== Directions for this task ==
Search the data for the word "trader" and copy every line where it occurs.

■ ■ ■ ■ ■ ■ ■

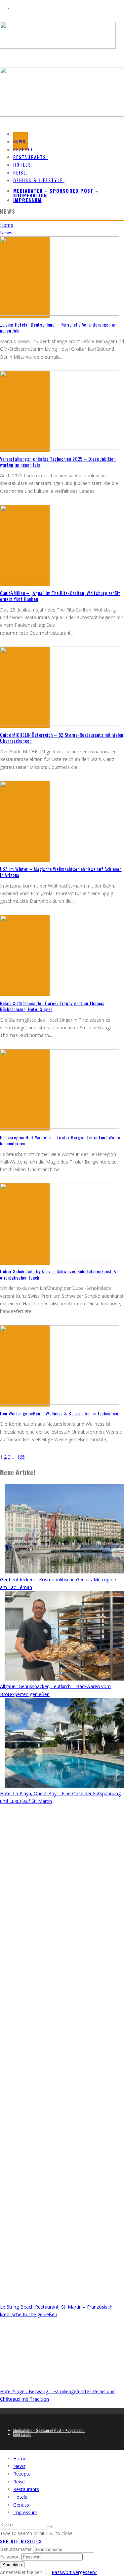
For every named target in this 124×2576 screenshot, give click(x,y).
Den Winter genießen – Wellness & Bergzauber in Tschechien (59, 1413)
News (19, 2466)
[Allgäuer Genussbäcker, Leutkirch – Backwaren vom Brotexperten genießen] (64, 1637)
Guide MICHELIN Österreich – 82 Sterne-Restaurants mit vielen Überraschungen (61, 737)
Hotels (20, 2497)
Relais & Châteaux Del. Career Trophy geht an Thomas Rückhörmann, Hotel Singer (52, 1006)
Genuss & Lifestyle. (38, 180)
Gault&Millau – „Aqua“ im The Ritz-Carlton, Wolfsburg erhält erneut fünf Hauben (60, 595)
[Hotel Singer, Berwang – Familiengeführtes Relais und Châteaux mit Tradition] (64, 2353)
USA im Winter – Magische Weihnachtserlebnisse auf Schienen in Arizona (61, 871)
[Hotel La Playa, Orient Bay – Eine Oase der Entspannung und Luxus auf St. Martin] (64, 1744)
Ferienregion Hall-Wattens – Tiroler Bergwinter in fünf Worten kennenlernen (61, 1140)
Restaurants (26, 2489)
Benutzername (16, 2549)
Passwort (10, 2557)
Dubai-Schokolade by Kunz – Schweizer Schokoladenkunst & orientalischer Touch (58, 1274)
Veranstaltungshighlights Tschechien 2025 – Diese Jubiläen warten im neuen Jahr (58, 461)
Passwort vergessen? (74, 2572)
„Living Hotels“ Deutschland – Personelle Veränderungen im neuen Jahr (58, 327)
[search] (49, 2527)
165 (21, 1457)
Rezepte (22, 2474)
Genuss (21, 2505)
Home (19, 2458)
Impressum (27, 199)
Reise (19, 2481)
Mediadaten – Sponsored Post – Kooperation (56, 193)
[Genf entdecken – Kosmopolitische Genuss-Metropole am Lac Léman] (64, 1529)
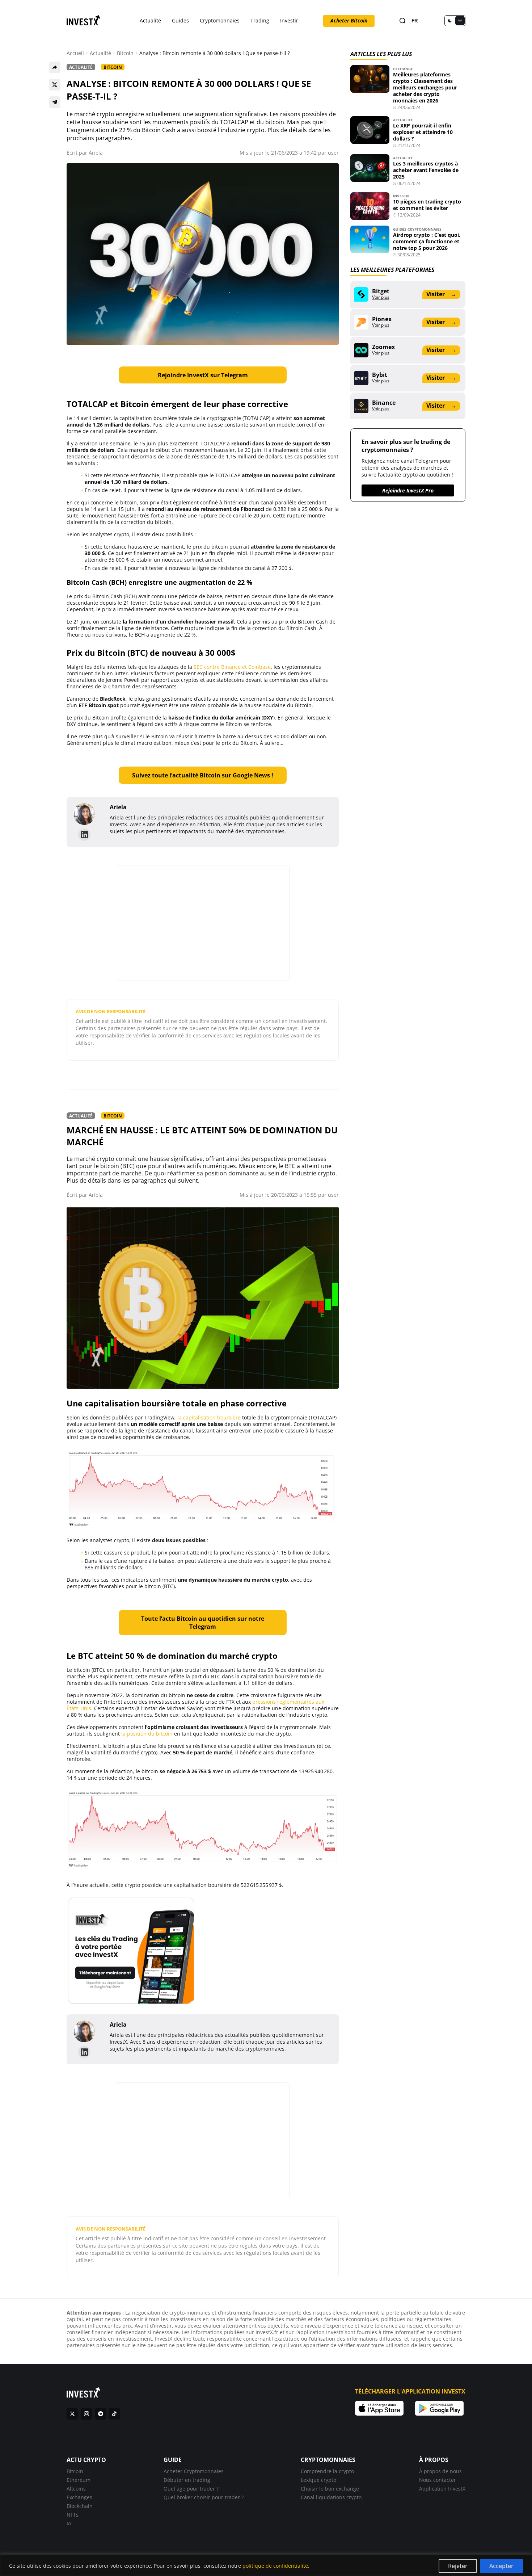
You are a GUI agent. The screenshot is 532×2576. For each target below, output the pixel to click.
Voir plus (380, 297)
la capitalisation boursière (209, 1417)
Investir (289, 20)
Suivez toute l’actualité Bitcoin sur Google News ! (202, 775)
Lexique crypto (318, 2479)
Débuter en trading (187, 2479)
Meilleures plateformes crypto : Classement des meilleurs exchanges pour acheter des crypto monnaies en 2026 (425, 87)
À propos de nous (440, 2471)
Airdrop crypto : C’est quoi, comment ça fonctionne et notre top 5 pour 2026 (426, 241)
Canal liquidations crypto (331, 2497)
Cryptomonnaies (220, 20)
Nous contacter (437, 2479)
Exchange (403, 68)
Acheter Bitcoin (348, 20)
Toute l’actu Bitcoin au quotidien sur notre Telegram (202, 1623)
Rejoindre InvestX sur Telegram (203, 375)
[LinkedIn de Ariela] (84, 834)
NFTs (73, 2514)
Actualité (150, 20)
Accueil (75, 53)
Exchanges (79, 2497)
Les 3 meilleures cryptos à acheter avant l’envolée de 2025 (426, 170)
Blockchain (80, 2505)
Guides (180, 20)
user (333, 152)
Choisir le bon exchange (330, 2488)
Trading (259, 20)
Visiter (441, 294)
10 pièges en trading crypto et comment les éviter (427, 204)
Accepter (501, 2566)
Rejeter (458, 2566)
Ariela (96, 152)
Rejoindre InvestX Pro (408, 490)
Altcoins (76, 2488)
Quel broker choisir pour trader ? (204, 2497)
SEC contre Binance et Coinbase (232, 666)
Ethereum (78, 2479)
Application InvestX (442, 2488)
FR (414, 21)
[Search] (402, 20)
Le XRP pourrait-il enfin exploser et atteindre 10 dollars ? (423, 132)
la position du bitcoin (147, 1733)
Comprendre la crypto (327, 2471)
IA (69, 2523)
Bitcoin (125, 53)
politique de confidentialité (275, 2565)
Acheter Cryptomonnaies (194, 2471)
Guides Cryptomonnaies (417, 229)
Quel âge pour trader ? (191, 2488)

■ ■ ■ ■ ■ ■ ■

== Task output ==
Quel broker choisir pour trader ? (204, 2497)
Quel âge pour trader ? (191, 2488)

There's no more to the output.